Bulletin, April 8th, 2018
Updated: Apr 12, 2018
Second Sunday of Easter
Our readings this week give us a glimpse of how the first communities of Christians began to understand their purpose and identity. When Jesus appeared to his disciples, he said, “Peace be with you,” calling his followers to bring his peace and forgiveness to God’s
beloved world. The early Church realized it was not a group of individuals each seeking to live virtuously and then go to heaven. Instead, Christians formed communities, empowered by the Spirit, attempting to live in profound trust in God and in each other. Remembering how Jesus displayed his wounds to his disciples, the church came to realize that it is called to share in the life of a wounded world. When we, the Church today, demonstrate our faith and love in action, we also show everyone who the crucified Jesus really is—the One who knows and accompanies us in our human suffering.
THE WOUNDS OF JESUS
In the Gospel passage from John, Jesus appears twice to his disciples, and both times Jesus shows them his wounds from his crucifixion. Thomas actually touches the wounds. Jesus’ wounds did not disappear after the Resurrection. Jesus meant for his followers to know that his sufferings, and ours, are part of our encounter with him. Jesus revealed how God is present in our human suffering, joining us in our most painful moments with consolation and with mercy.

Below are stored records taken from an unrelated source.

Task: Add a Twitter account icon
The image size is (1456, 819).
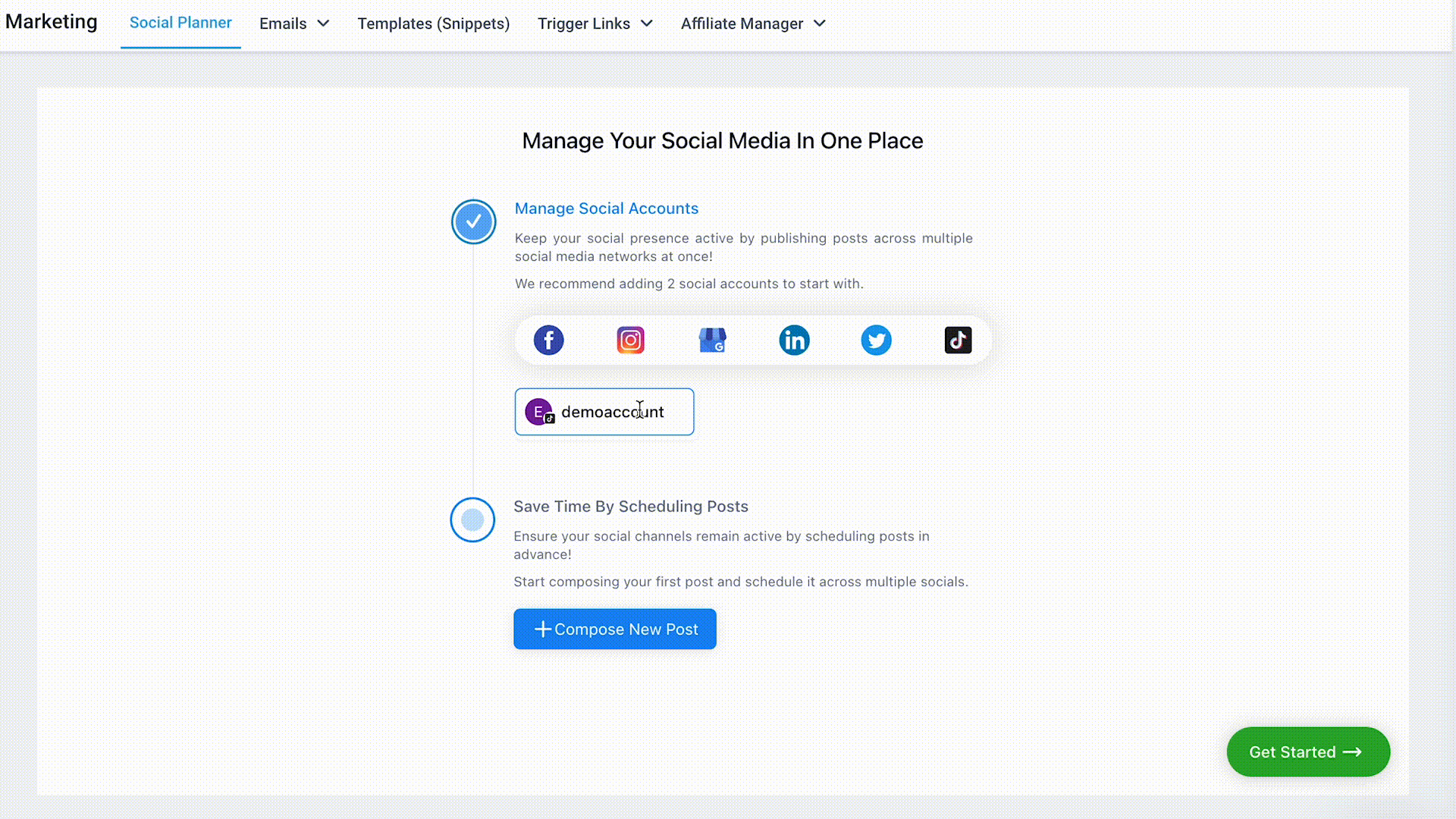Action: click(876, 340)
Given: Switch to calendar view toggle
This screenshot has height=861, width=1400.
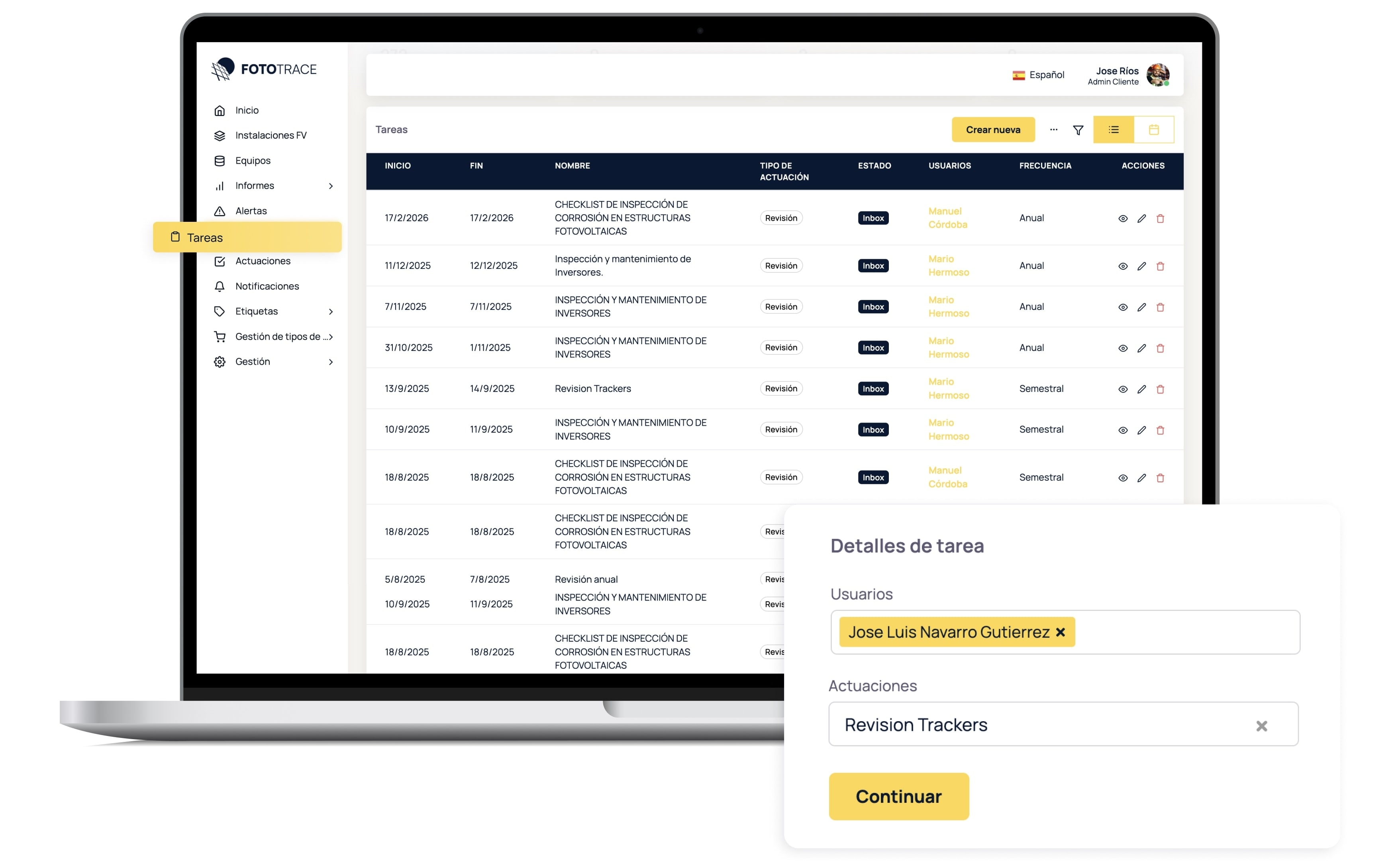Looking at the screenshot, I should 1153,130.
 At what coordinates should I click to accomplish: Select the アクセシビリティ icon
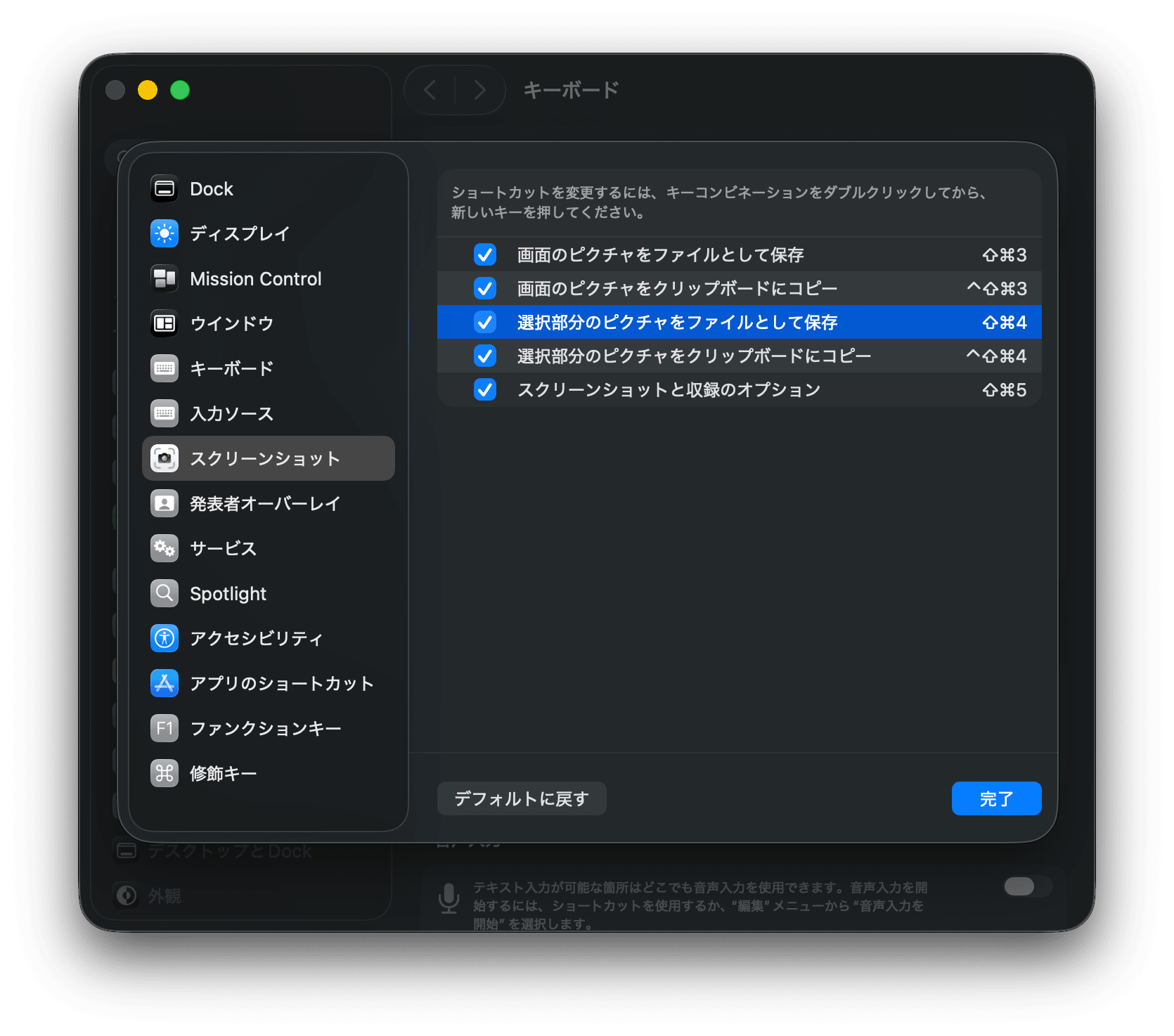tap(165, 638)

Suffering is a great mystery, and we cannot adequately explain or justify the many wounds we experience in life. However, in prayer God can open a way forward. The Holy Spirit might offer wisdom to perceive when or how our sufferings make healing or hope possible for others or for ourselves. When we enter into this mystery we follow Jesus, who radically trusted God to transform his sufferings into new life.